A 43-year-old HIV-positive patient with a history of rejection of two breast implants (a, b, c, d, e). Pre-contrast sequence presents collection in the implant site (a). Sequences of proton density and STIR show signs of thickening of the fibrous capsule (b, c). Post-contrast sequences present residual fibrous capsule granuloma (d, e)

It is important to emphasise that percutaneous diagnostic biopsies should be avoided in these cases. Performing the biopsy breaks the fibrous capsule barrier and exposes the rest of the body to the SIGBIC.

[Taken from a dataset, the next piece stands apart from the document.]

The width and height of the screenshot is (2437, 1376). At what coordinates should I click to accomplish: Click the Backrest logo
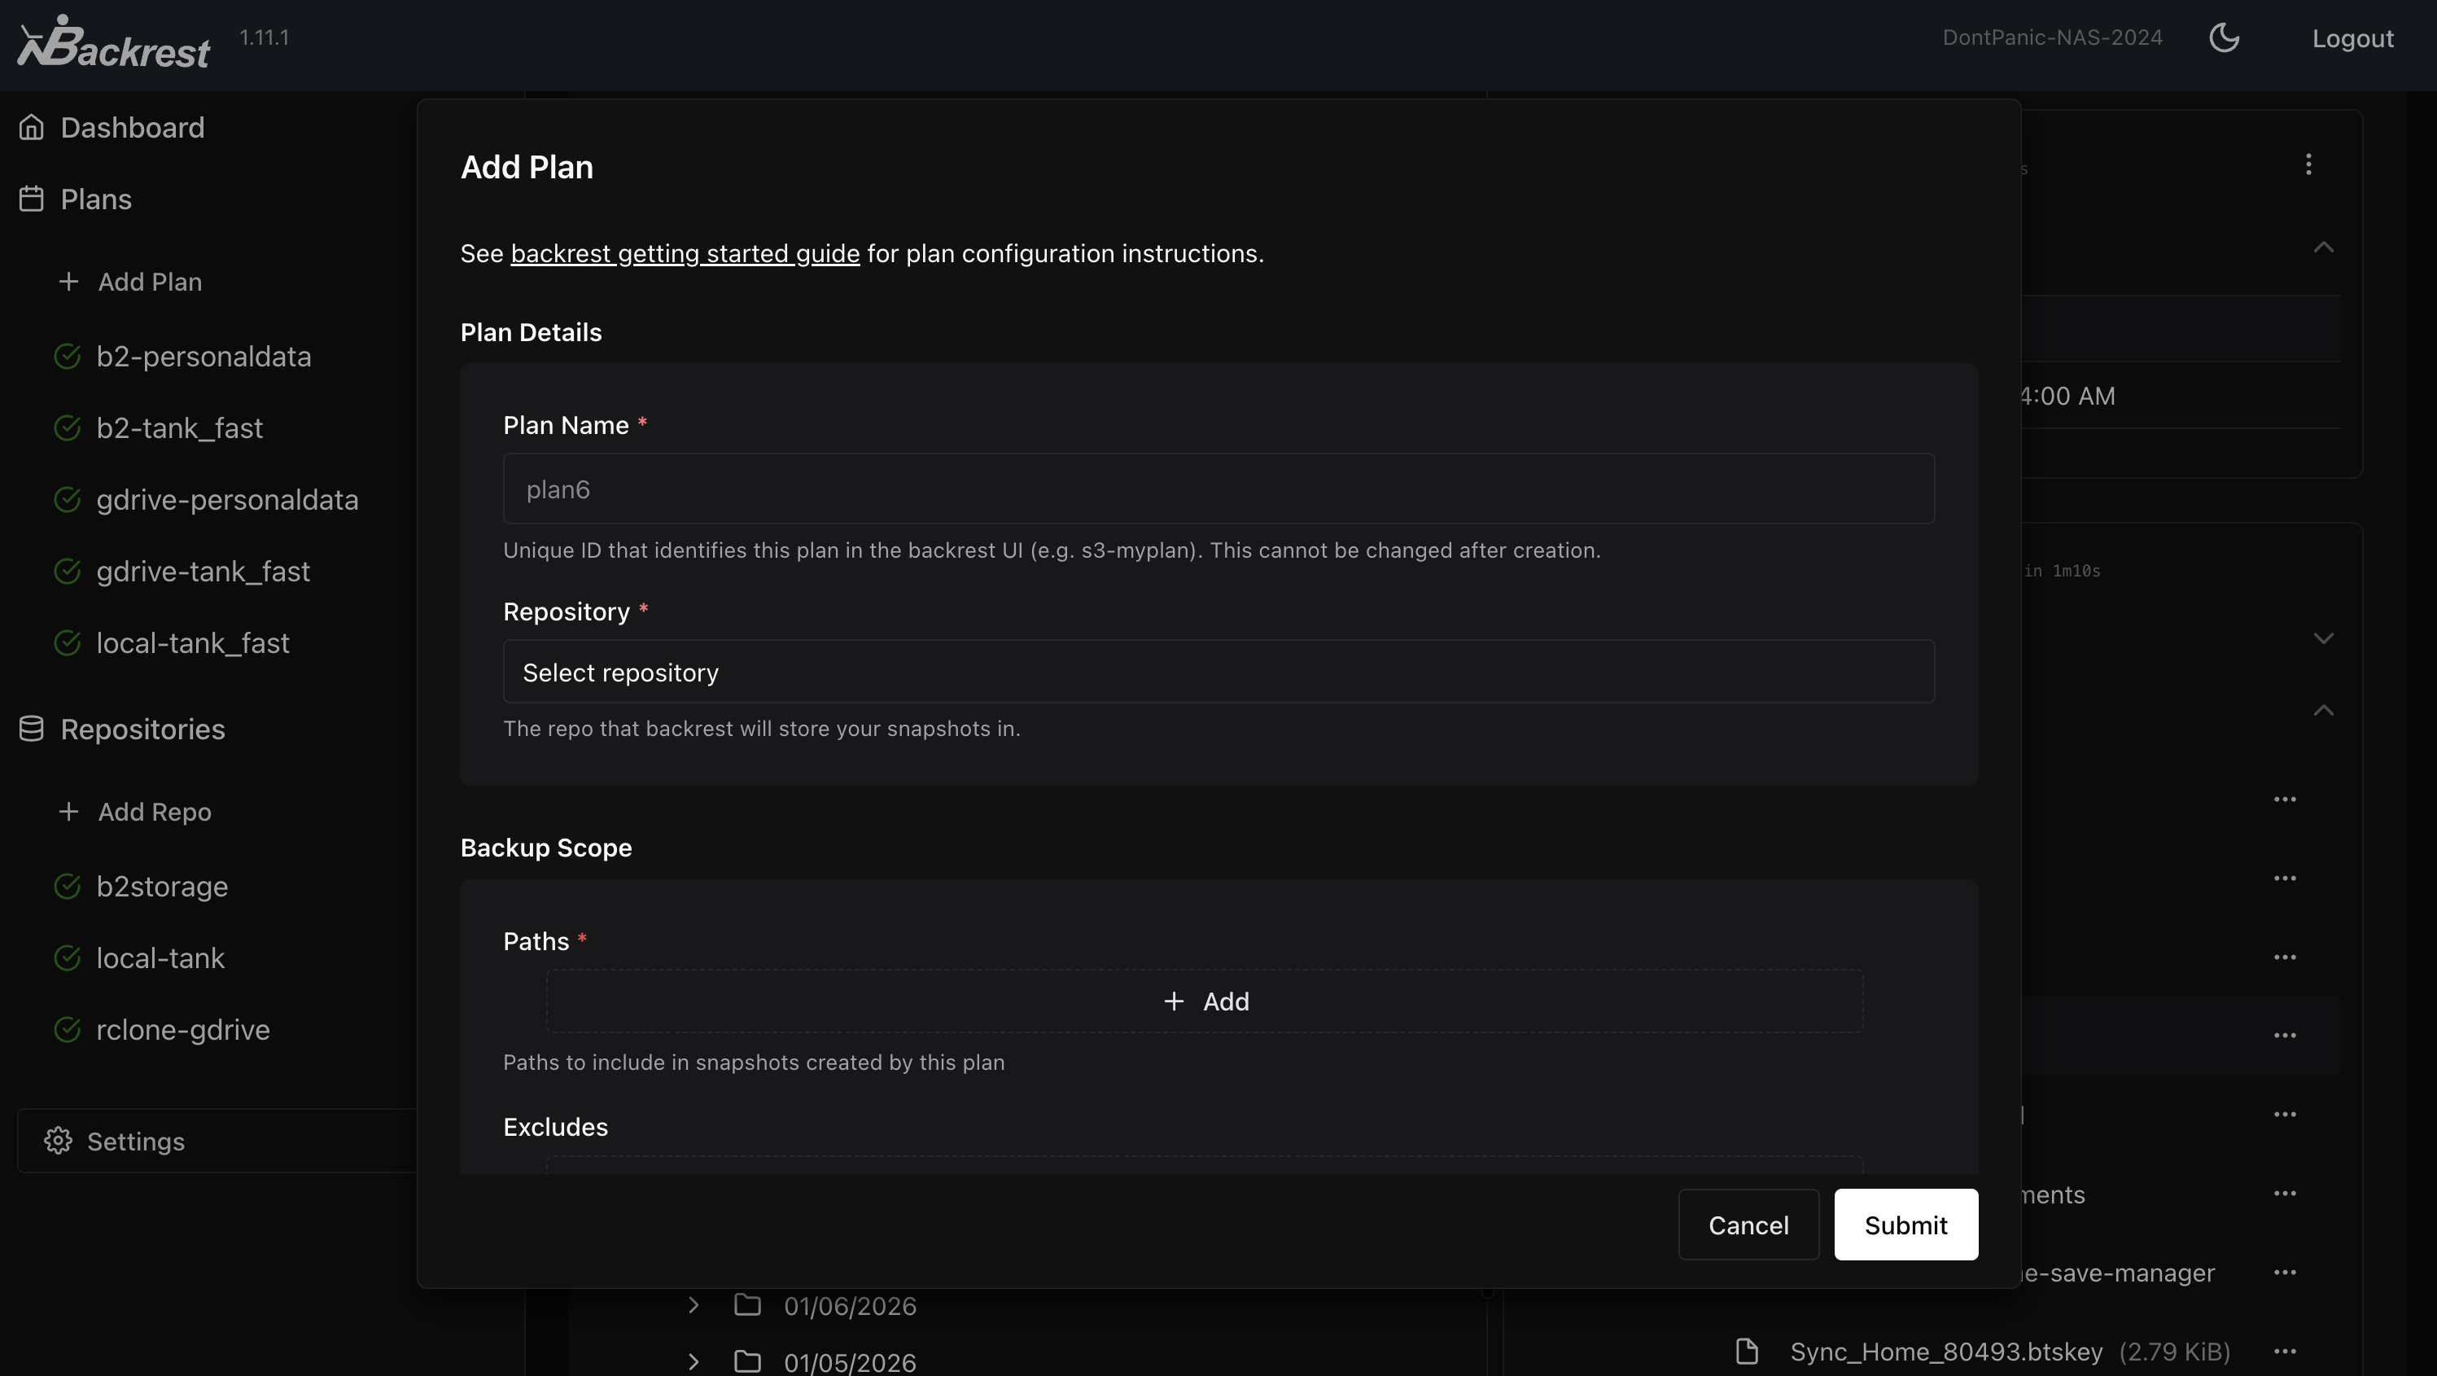(114, 43)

Preliminarily, we observed that some patients who undergo breast implant replacement because of capsule contracture and who in retrospective analysis have signals of SIGBIC at the pre-operative MRI scan tend to present early post-operative complications such as capsule contracture and intracapsular seroma.

We are carrying out a prospective study to evaluate the relationship between early contractures after implant replacement and SIGBIC.

Patient management and follow-up

The medical management adopted for the SIGBIC (surgery or follow-up) in this pictorial essay was determined by the mastologists responsible for each patient.

Of the eight patients described, six chose surgical removal of the implant with capsulectomy. At histology, all six of these patients presented foreign body granuloma (silicone-content particles) with histological elements similar to those described by Cohen et al.

In the surgical specimen, SIGBIC presented as focal hardened areas at the fibrous capsule in the topography corresponding to the MRI findings. None of the silicone implants showed signs of rupture.

Two patients opted to have MRI scan follow-up despite being informed of the presence of SIGBIC. Despite the recommendation of implant removal and capsulectomy, half-yearly follow-up was suggested for these two cases.

As described, it is very important for the radiologist to recognise the characteristics of the SIGBIC to perform early diagnosis of this pathology. The diagnosis is relatively easy; however it requires using contrast medium where the lesions will be better evidenced in the late dynamic phases. We speculate that SIGBIC, when it overcomes the fibrous capsule, may determine a systemic autoimmune reaction that triggers a manifestation similar to anaplastic large cell lymphoma. Further studies should be performed to determine the association between SIGBIC and ALCL.